José-Maria de Heredia
L’oubli
Le temple est en ruine au haut du promontoire.
Et la Mort a mêlé, dans ce fauve terrain,
Les Déesses de marbre et les Héros d'airain
Dont l'herbe solitaire ensevelit la gloire.
Seul, parfois, un bouvier menant ses buffles boire,
De sa conque où soupire un antique refrain
Emplissant le ciel calme et l'horizon marin,
Sur l'azur infini dresse sa forme noire.
La Terre maternelle et douce aux anciens Dieux
Fait à chaque printemps, vainement éloquente,
Au chapiteau brisé verdir une autre acanthe ;
Mais l'Homme indifférent au rêve des aïeux
Écoute sans frémir, du fond des nuits sereines,
La Mer qui se lamente en pleurant les sirènes.
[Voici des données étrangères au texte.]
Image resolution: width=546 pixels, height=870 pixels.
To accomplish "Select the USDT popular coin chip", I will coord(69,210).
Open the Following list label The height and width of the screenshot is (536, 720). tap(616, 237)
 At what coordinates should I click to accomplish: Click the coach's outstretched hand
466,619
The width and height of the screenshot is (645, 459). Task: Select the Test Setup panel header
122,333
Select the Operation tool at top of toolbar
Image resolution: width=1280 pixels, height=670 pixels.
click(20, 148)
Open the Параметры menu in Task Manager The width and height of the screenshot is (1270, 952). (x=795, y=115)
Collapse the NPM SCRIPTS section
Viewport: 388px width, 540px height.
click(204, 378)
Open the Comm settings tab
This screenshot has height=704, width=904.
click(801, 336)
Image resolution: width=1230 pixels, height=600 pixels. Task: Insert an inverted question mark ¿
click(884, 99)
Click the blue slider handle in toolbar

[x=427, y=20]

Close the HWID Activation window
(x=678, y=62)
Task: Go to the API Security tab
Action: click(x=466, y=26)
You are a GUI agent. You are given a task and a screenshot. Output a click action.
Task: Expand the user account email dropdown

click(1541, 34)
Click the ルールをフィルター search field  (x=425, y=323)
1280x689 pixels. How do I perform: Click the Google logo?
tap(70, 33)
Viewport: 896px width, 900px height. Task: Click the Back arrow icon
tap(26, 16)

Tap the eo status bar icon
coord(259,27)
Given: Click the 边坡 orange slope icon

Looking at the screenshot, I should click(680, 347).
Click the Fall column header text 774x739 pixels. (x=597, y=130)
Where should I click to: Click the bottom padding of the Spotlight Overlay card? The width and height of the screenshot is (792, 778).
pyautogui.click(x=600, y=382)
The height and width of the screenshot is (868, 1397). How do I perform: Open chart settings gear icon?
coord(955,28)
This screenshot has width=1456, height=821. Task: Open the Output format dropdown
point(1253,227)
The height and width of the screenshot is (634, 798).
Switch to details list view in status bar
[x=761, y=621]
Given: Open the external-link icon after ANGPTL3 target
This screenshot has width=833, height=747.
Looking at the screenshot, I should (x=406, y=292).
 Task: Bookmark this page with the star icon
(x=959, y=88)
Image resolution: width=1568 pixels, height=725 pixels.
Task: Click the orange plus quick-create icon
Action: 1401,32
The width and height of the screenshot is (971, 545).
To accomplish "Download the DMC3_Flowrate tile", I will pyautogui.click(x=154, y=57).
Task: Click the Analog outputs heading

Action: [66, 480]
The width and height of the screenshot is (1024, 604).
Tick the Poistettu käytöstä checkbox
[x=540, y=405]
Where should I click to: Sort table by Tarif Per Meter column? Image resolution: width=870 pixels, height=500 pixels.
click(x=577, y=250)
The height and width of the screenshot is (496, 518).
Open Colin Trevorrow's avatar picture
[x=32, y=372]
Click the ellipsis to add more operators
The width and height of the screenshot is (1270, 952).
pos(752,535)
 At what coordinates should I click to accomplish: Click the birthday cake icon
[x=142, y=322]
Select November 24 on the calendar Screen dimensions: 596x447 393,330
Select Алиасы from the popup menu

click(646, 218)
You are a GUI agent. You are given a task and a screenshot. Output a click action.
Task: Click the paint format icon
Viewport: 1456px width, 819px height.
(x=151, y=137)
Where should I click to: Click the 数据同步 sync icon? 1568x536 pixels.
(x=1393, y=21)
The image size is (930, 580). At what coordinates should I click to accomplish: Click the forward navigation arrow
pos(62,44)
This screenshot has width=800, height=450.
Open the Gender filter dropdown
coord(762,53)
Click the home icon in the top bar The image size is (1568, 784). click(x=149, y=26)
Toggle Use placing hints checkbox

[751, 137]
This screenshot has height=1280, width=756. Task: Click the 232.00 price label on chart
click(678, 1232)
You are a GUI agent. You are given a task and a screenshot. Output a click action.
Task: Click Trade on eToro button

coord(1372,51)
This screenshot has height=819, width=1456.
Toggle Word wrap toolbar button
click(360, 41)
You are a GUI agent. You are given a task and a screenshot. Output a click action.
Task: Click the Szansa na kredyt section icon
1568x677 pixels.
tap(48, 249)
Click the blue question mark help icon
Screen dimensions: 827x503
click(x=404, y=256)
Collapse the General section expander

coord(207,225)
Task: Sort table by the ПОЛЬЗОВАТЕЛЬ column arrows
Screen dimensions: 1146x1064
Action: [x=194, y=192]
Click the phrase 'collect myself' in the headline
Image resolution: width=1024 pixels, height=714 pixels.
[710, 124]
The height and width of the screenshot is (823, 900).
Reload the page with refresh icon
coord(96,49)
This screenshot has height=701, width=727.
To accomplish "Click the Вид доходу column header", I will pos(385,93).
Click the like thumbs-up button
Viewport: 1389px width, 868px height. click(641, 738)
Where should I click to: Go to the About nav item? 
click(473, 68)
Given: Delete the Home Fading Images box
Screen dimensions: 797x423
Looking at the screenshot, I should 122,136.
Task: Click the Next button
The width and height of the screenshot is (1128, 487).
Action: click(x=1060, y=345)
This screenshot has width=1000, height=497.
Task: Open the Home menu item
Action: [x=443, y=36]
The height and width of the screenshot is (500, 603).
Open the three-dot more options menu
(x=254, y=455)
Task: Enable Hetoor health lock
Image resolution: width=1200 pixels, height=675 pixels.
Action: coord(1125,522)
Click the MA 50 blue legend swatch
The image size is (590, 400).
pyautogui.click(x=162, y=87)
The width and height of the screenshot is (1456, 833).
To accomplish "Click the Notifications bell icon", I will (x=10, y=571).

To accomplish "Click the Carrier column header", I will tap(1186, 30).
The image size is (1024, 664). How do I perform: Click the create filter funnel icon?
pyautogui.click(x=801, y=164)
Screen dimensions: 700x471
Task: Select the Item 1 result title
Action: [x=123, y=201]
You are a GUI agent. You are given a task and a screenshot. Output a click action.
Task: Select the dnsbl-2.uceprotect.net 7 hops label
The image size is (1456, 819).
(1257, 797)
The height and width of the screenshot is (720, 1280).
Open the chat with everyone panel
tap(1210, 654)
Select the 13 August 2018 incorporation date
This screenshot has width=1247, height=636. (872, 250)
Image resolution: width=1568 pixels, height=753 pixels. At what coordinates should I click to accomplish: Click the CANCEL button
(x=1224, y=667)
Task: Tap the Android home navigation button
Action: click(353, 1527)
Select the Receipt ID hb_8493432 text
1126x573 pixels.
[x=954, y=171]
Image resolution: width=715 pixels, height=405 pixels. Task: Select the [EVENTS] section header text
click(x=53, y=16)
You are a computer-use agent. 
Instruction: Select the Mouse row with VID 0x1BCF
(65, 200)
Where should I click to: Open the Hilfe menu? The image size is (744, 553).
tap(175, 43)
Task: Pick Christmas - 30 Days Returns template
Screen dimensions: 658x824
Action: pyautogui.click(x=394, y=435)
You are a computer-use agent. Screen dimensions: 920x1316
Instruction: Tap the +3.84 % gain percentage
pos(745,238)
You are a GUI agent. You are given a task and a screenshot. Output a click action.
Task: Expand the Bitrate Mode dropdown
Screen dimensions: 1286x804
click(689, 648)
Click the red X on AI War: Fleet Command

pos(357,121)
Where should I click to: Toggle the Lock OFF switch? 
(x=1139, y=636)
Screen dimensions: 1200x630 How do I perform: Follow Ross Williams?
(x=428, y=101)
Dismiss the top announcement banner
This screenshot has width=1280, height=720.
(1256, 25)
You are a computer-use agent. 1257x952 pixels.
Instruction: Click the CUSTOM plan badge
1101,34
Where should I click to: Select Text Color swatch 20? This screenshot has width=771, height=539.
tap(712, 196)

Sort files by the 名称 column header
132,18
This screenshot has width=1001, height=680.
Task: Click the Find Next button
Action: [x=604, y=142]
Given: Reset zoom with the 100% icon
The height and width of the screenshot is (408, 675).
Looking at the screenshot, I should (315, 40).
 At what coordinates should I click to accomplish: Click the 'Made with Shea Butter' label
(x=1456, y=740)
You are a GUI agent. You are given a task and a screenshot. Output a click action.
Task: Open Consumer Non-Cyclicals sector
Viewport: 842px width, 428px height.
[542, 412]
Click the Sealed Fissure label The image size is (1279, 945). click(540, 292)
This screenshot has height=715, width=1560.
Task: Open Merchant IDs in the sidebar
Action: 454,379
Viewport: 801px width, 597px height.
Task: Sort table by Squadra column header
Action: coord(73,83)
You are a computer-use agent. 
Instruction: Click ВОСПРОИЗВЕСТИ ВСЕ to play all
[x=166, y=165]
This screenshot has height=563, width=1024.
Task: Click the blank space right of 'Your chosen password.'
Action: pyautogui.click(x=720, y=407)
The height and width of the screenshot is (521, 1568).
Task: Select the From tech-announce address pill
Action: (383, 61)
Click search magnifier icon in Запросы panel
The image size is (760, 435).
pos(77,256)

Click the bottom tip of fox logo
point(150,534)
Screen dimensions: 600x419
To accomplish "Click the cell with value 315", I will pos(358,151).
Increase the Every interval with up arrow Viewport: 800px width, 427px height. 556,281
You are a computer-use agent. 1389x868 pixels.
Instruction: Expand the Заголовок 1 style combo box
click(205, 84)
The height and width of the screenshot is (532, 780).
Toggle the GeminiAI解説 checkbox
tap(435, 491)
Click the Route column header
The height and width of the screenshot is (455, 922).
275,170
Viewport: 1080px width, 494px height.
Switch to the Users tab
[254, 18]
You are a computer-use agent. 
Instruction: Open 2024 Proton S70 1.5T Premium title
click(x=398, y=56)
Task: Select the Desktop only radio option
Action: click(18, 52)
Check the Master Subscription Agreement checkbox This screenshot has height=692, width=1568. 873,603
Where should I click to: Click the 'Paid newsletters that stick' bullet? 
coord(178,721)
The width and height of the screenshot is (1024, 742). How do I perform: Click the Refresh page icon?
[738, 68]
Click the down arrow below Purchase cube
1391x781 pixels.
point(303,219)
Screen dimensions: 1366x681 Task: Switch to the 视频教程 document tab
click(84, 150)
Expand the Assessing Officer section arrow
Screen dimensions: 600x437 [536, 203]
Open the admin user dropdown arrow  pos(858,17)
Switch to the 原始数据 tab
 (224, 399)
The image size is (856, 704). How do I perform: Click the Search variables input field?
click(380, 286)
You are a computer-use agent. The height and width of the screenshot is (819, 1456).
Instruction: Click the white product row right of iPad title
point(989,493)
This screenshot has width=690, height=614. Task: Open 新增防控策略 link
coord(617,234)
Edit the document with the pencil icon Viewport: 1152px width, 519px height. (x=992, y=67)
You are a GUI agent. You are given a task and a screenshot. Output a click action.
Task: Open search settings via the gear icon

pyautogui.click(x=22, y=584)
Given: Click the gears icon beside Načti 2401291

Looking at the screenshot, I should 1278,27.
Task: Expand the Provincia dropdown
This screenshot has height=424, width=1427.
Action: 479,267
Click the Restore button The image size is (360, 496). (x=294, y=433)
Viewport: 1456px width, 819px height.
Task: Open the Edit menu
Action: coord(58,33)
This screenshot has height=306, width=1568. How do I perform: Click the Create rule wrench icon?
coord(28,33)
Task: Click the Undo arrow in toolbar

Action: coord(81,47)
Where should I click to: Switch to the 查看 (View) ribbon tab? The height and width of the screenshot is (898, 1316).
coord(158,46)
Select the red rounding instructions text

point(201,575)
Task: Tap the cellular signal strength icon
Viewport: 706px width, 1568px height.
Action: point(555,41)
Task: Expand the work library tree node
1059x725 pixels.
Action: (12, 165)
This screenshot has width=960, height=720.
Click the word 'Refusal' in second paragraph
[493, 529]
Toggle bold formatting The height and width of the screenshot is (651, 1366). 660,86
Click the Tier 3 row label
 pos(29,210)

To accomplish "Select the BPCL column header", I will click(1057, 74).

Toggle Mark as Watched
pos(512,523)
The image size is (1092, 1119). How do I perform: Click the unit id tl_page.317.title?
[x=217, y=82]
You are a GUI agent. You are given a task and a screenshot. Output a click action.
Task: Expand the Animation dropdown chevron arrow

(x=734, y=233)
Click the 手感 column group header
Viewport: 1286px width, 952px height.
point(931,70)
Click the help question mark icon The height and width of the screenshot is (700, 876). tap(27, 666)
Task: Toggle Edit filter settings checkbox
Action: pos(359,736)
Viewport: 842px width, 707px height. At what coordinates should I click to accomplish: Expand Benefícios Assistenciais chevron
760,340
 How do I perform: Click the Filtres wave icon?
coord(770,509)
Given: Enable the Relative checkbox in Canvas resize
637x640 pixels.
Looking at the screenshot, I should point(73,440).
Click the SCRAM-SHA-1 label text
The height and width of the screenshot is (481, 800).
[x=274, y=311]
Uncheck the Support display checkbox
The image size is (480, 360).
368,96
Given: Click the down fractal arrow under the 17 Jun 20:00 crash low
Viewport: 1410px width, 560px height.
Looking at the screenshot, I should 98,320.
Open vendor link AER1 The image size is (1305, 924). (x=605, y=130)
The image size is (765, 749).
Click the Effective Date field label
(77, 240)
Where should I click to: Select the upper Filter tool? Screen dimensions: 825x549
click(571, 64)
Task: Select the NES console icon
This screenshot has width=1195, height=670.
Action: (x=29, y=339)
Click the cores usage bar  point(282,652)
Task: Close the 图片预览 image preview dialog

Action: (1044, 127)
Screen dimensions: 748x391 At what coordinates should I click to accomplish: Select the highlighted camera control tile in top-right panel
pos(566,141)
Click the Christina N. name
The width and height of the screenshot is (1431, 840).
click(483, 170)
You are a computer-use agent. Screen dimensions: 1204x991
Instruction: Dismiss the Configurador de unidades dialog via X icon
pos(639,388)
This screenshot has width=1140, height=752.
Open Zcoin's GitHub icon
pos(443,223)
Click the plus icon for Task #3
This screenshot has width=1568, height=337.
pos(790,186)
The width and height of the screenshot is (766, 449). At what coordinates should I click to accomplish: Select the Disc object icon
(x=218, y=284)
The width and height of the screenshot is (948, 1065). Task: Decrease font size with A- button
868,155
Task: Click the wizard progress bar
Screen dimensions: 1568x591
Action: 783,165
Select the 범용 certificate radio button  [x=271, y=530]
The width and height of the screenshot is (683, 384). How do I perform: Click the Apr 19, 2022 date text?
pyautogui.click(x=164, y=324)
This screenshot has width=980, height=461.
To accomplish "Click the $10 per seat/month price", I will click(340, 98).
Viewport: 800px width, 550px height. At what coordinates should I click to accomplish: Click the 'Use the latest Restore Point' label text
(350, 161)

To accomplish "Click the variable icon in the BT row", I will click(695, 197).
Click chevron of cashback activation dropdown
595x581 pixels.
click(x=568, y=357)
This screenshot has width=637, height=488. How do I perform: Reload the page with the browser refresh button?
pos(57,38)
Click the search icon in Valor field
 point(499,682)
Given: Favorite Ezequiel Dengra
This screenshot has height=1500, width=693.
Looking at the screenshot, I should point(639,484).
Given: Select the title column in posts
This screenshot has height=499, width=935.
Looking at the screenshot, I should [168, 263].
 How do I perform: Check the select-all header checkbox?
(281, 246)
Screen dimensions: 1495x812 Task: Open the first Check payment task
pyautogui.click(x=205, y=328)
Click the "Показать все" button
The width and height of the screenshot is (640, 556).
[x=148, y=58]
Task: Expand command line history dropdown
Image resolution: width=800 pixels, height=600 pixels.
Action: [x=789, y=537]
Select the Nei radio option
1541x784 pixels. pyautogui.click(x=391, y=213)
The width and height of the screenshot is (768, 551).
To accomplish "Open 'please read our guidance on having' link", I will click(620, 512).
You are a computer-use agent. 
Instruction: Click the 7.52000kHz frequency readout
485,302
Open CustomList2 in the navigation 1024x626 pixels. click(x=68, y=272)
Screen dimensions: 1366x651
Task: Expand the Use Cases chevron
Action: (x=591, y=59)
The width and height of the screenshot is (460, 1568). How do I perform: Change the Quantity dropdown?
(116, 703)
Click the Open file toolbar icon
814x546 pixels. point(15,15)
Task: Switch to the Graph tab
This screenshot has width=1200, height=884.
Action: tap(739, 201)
Présences à Frontenay 2016, L'Oubli
Source : Les Trophées, de José-Maria de Heredia, Poésie Gallimard, 1981.
Biographie
José-Maria de Heredia (1842-1905) est un poète et homme de lettres d'origine cubaine, naturalisé français en 1893. Né dans la plantation de café familiale, près de Santiago de Cuba, à l'âge de neuf ans, il est envoyé en France pour poursuivre ses études jusqu’au baccalauréat, en 1859. De retour à Cuba, il reste un an à La Havane, approfondissant sa connaissance de la langue et de la littérature espagnoles, puis retourne en France pour suivre des cours à la Faculté de droit de Paris et à l'École des chartes. En 1863, il rencontre Leconte de Lisle, collabore au Parnasse contemporain et se lie d'amitié avec Sully Prudhomme, Catulle Mendès et Anatole France. Son recueil, publié en 1893, Les Trophées est couronné par l'Académie française. Élu à cette même académie en 1894, son œuvre poétique a fait de lui l'un des maîtres du mouvement parnassien. Source : Wikipedia.